Tre milioni sono oggi gli immigrati residenti in Italia, provenienti da 191 paesi diversi. Ad essi si aggiunge un’area vasta di irregolari che vive nel sommerso, in condizioni quasi sempre al limite, lavorando in nero.

Al recente Congresso della Cgil Guglielmo Epifani ha invocato, tra le riforme urgenti della prossima legislatura, la modifica della legge per la concessione della cittadinanza che favorisca l’introduzione dello ius soli al posto dello ius sanguinis. “Gli immigrati sono l’8% della forza lavoro italiana – spiega Soldini –, ma ci sono settori dove la percentuale è ben superiore». Il 12% nel manifatturiero, il 15% in agricoltura, il 20% nell’edilizia, toccando punte dell’80% nel lavoro domestico. Non si vede perché, quindi, si debba sopportare un’attesa interminabile – dieci anni – per ottenere l’ingresso a pieno titolo – quando viene concesso – nella comunità nazionale.

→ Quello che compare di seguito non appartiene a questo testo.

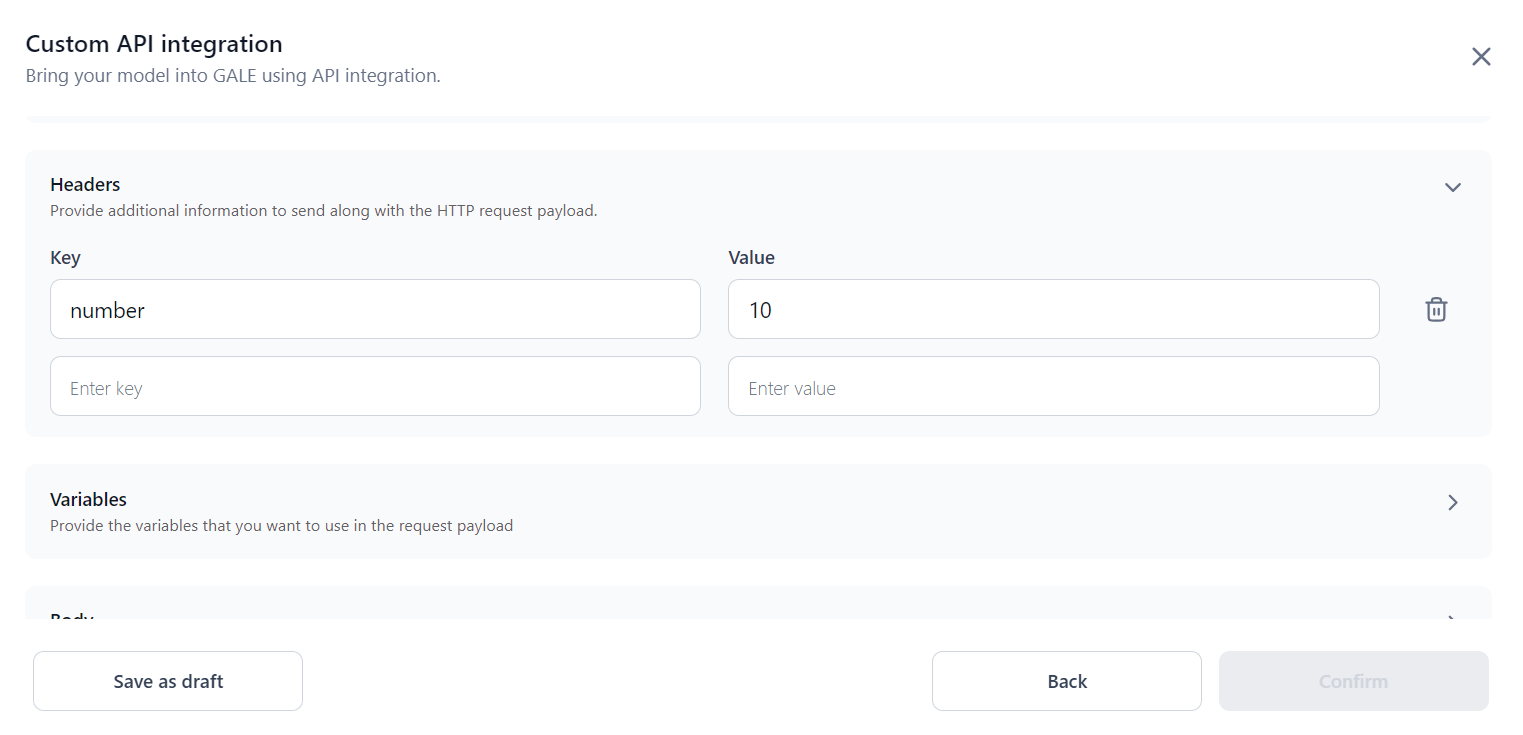This screenshot has height=735, width=1523.
Task: Click the Variables description text
Action: point(281,526)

Una delle tesi del congresso Cgil (la sesta) era interamente dedicata al fenomeno immigrazione, e a come, secondo Corso d’Italia, è necessario governare questa realtà. Si parte da una bocciatura netta della legge Bossi/Fini (189/2002), “che ha un’impostazione securitaria e proibizionista, uomini e donne senza diritti, riconosciuti solo in quanto utili al mercato – spiega il responsabile immigrazione –, sottoposti a procedure e leggi speciali che sanciscono l’inferiorità giuridica e sociale degli immigrati”.

La ratifica della Convenzione Onu sui diritti dei lavoratori migranti del 1990 è ai primi posti degli interventi urgenti: solo 34 paesi l’hanno riconosciuta, “ma non ancora l’Italia”, denuncia Soldini. “L’Europa deve promuovere un modello di governo comunitario dell’immigrazione. Nel Trattato costituzionale mi sembra si possa definire riduttivo il concetto di cittadinanza europea. Sono esclusi infatti dall’accesso alla cittadinanza circa 18 milioni di immigrati non comunitari ma residenti. Noi proponiamo che il provvedimento di naturalizzazione riguardi tutti coloro che vivono e lavorano in uno qualsiasi dei paesi dell’Unione”.

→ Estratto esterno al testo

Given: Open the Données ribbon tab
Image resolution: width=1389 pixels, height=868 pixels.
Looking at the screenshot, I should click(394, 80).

Occorre poi una legge sul diritto d’asilo e, ancora, estendere il diritto di voto. “Siamo gli unici, in Italia, a non avere una legge organica in materia d’asilo; e per quanto riguarda il voto – prosegue il sindacalista– non capisco perché serve una modifica costituzionale più complessa di quella che è stata necessaria per varare la devolution”.

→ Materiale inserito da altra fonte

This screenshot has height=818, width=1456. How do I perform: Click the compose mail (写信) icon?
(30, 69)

Favorire l’espansione dei diritti non è un regalo per le comunità di lavoratori stranieri ma, fra le altre cose, una conseguenza ovvia del fatto che ogni anno il lavoro migrante versa un milione di euro nelle casse dello Stato. Eppure, nonostante il mercato abbia evidenziato la necessità di molti più ingressi rispetto a quelli previsti nei decreti flussi, vige ancora un pessimo sistema di quote. Le lunghe code davanti agli uffici postali, la scorsa settimana, hanno mostrato come la domanda sia ben superiore rispetto all’offerta: 170mila gli ingressi per il decreto flussi 2006, 486mila le domande presentate che dimostrano, inoltre, come gli esclusi costituiscano il mondo sommerso del lavoro nero.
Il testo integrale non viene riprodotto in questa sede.